The charity says it would be happy to move to anywhere in the town that had good transport links and parking for members and would ideally like 2,000 square feet of space. They have looked into renting a unit that size, but the costs are too high and so they need a place to own. They would build their own venue if given the land, but that is also proving hard.
Senior officers from the council as well as the authority’s leader, Cllr Jonathan Nunn have been to visit and been impressed by what the charity does, but the authority has not as yet been able to help the charity expand.
“People come, but they go away and we have found it very difficult to maintain communications. It is just that final link that we need and someone to act for us.
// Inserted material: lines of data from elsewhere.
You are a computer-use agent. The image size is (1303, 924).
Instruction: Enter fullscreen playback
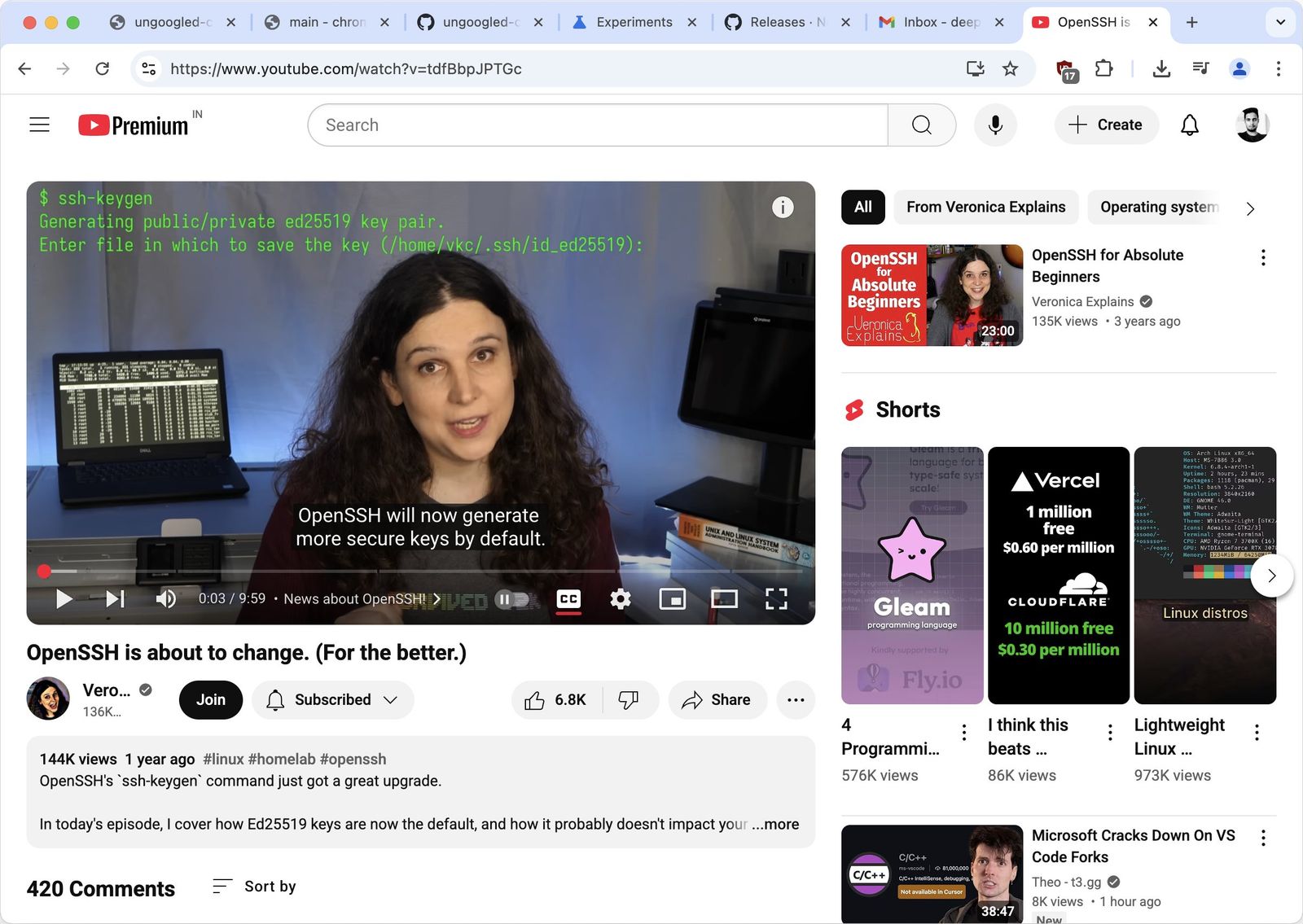[776, 598]
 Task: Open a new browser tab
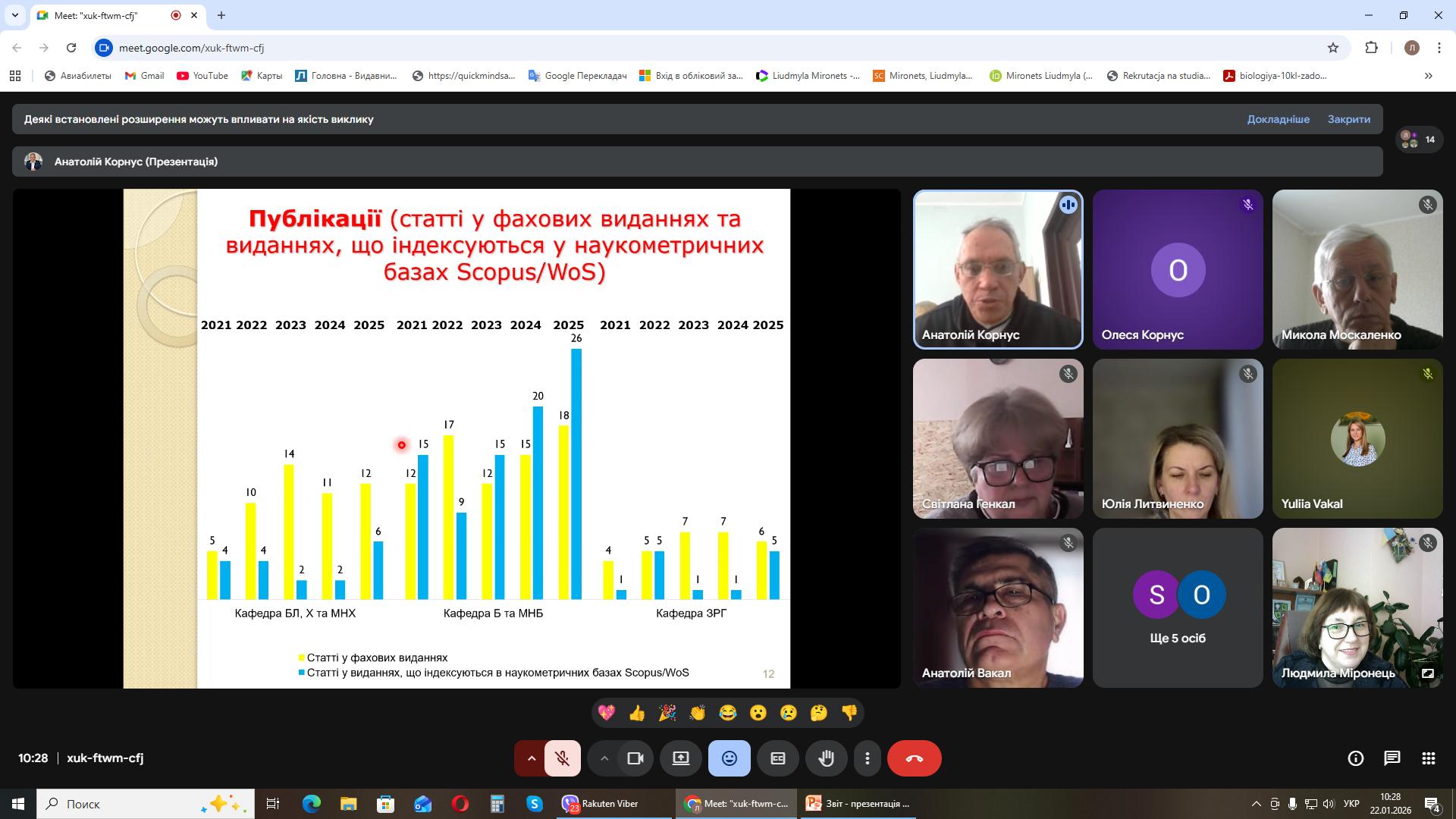[221, 15]
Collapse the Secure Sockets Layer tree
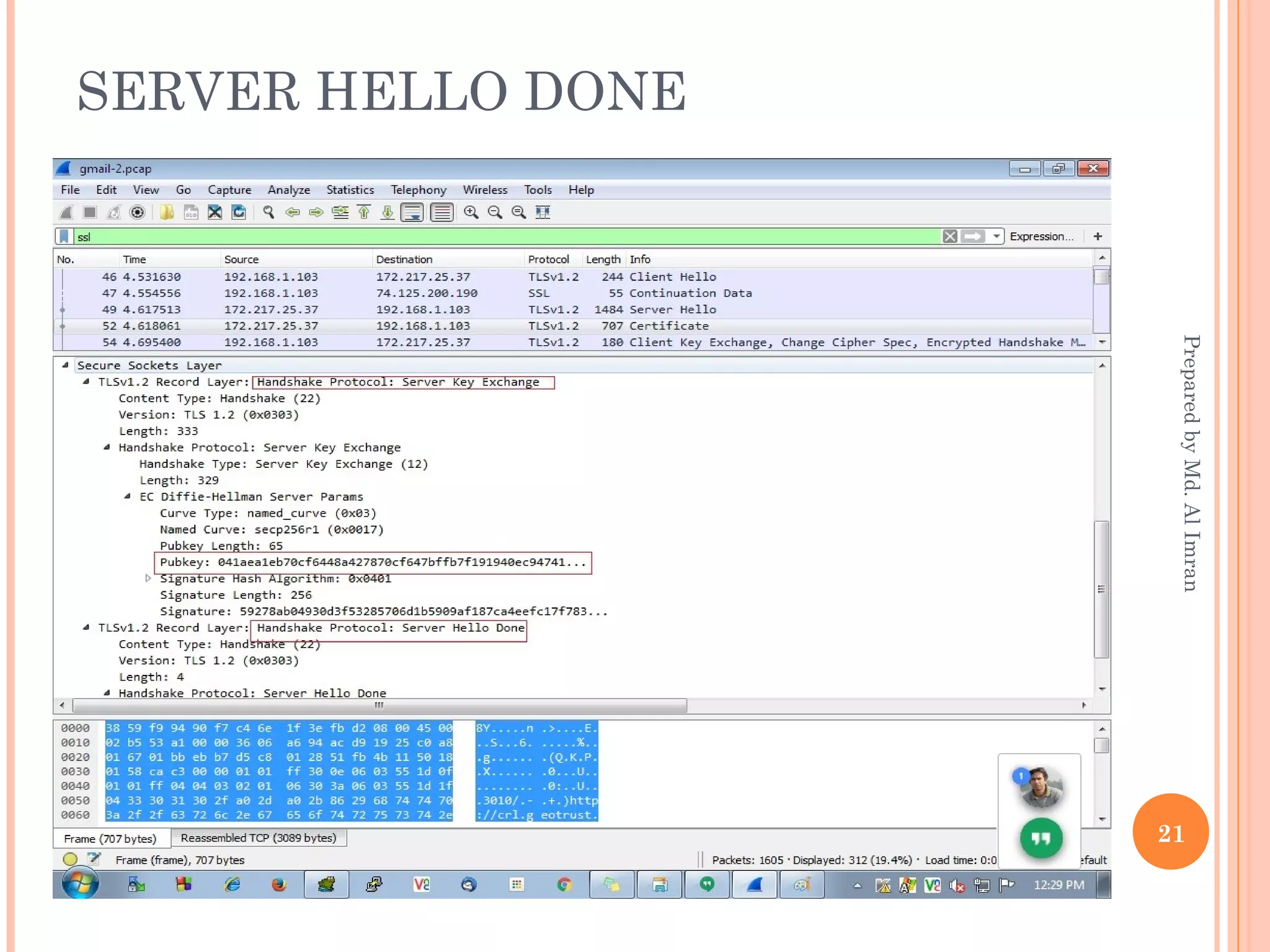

“WNC has just listed a schedule of properties for charity use, but it is perhaps a garage. We sat and looked at all of them but nothing there was for our use. We know there is property that WNC has that we could use. I do understand their position that they have to make money for Northampton, however the value in this organisation and what it does for the community is huge.”
The dream is to have a place big enough to accommodate hundreds of people and to turn it into a skills hub, with young and old sharing their capabilities with each other.
“We do a bit of tutoring, on the woodturning and lathes but wouldn’t it be lovely to be able to do it formally and teach classes? Somewhere older people can transfer their skills to other people, especially youngsters. The possibilities are endless.”
How it began
The idea for the shed was that of Martin Price, a well-travelled former management consultant who saw how the idea of community sheds had been embraced in Australia. He joined forces with Phil Osborne who had worked for Age UK, retired market trader Keith Westhead and architect Hars Samrai, who were also considering the shed concept. Originally a men’s shed, a few years ago they opened up to women and now have several female members.
“I think the case for community sheds is blindingly obvious. What we have done here with this community shed has proved the point. We have created an island of community to show that Northampton could return to being a rich community. I’m very well aware how the church provided a church community, but we’ve lost it.”
The engine of the charity is its long term members who dedicate many hours and share their skills with others. Former aircraft engineer Bill Gill has made many items for charity - he is currently making a picnic bench for a school - and is often to be seen showing new members how to use items such as the scroll saw and lathe.
‘This is what I’m missing in my life’
Members are evangelical about the value of the place. They make things for themselves or loved ones; join a collective with others for a larger project, or make for charitable purposes.
Ann Brebner is one of the shed’s newest members and came across it by chance through her own volunteering work.
“I like creativity but I’m not a sewer” she says.
“ I was frustrated about not being able to do things at home. My dad - who is now longer with us - was really into woodwork and I used to go with him to the DIY stores at the weekend, and so for me, I just thought ‘this is what I’m missing in my life, this is what I’ve been looking for for years’. It was just right up my street.
“It is so sad that people are having to be turned away. People come here for a chat, we have a giggle. It is a really good community. There are so many skills here that people share with each other. You can’t see them on YouTube, you need to learn them in person from somebody.”
Widower Derek Thorndike drives from Rothwell twice a week to go along on to the shed. He says it provides him with activity and company:
“I joined because I want something to do. I don’t want to sit and mope all day.”
Retired nurse Emma, 80, has recently made a wooden trolley to help her pull heavy items at home.
She was recommended by a social prescriber after suffering from social isolation.
“Coming here has just been wonderful. It really has been a lifeline for me.”